Below, a poem by Schmitt and an extract of a letter on the poem of Schuldt (who?) to G.L. Ulmen.

Ex Captivitate Salus
Carl Schmitt
(Translation of “Gesang des Sechzigjahrigen,” by G.L Ulmen)

I have experienced the tribulations of fate.
Victories and defeats, revolutions and restorations.
Inflations and deflations, bombings,
Defamations, broken regimes and broken pipes,
Hunger and cold, internment and solitary confinement.
Through it all I have passed,
And through me it all has passed.

I am acquainted with the abundant varieties of terror,
The terror from above and the terror from below,
Terror on the land and terror from the air,
Terror legal and extra-legal,
Brown, red and checkered terror,
And worst of all, the terror none dares name me.
I am acquainted with them all and know their grip.

I know the chanting choirs of power and law,
The shrieking voices and mean falsifiers of the regime,
The black lists with many names.
And the cardfiles of the persecutors.

What now should I sing?
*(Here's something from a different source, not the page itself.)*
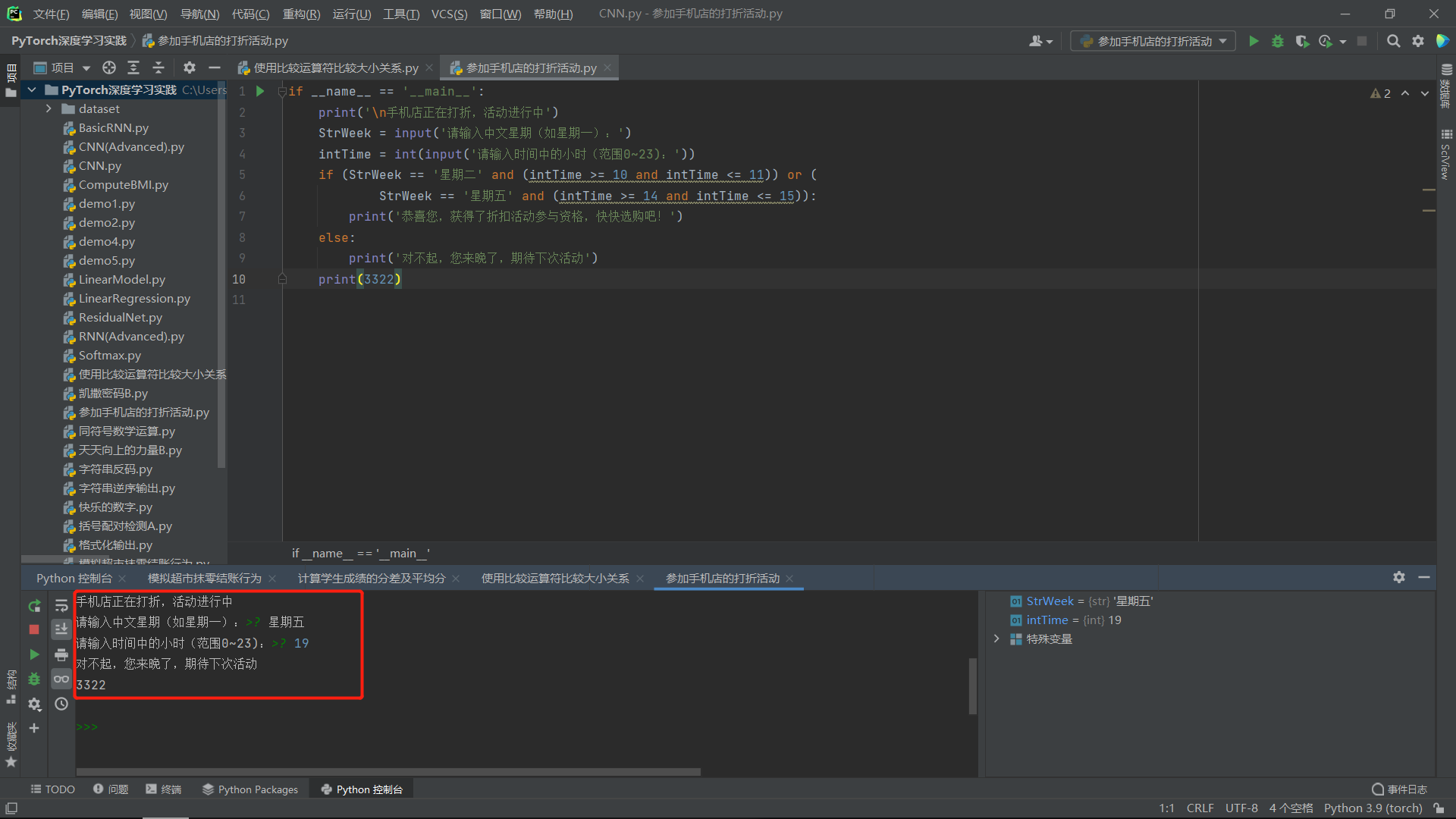The height and width of the screenshot is (819, 1456).
Task: Switch to the 使用比较运算符比较大小关系.py editor tab
Action: (x=335, y=68)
The hymn of placebo?,br> Should I abandon problems and envy plants and animals?,rb> Tremble in panic in the circle of the paniscs?
Fortunate as the gnat, who dances to his own tune?,

Thrice I sat in the belly of the whale.
I confronted suicide at the hand of the executioner.
Yet the sheltering word of the sibylline poets embraced me,
And a holy man from the East opened to me the gates of deliverance.

Child of this consecration, tremble not -
Harken and endure!

Schuldt to Ulmen on Schmitt’s Poem
Hamburg, 9/13/87

You ask me to cast “the poet’s eye” over your translation of Schmitt’s poem. Since I can’t see how to make it more poetic, I have employed myself at making it less so, which is my inclination anyhow. The “regimes” always have to be rendered in the plural, for that is precisely Schmitt’s point: they come and go and happen to be left, right or whatever and it doesn’t really matter much, and that is about one half the defense he puts up for having aided and abetted and praised the NS-regime, whereas if the discussion were narrowed down to just this one regime and the change that brought it upon us, he’d have something to answer for.

“Bombed-out apartments” (rather than “bombings”) because that entire recital is the sufferings of civilians, passive victims: a striking change of perspective in the man who had set himself up for decades as the prophet of the strong man. My “black lists” lines had bad rhythm. Maybe it’s better to say “the black lists with so many names” or “with all those names” or best: “the black listss rife with names.” All of it, incidentally, is kind of funny semantically in German too, for what is a black list if not names?

Escavessades best retained as such, because it clearly and fairly documents the author’s high-falutin mannerisms and eagerness to be taken for a Guard’s officer. It means (in “horsemanship”) sharp jolts imparted by the bridle to bit. The word is (and was in Schmitt’s time) quite as unintelligible in German as it is in English, and faded from French dictionaries with the Great War. I’d be loath to sacrifice it to tribulations, vicissitudes and their ilk.

Sohn dieser Weihe (Child of this consecration): with Schmitt’s rank Catholocism, I have little doubt that he flavor to him was one of ordainment or taking orders, though the plain priesterly rank was probably all he had in mind and it does not require consecration, reserved, if I’m not mistaken, for bishopry, but of course the idea or semantic structure here is not one of making a priest but graduating in life or graduating ecavessades … in short, an initiation, and I think the poem will be little damaged by skipping the Roman Catholic connotation here and otherwise much improved by not contorting it with vague and out-of-place sounding things like initiation ceremony or the plain consecration or whatever. The paniscs are little or inferior Pans, invented later. And then there is the gnat, which could be leaping off “toward its within,” if you like that better.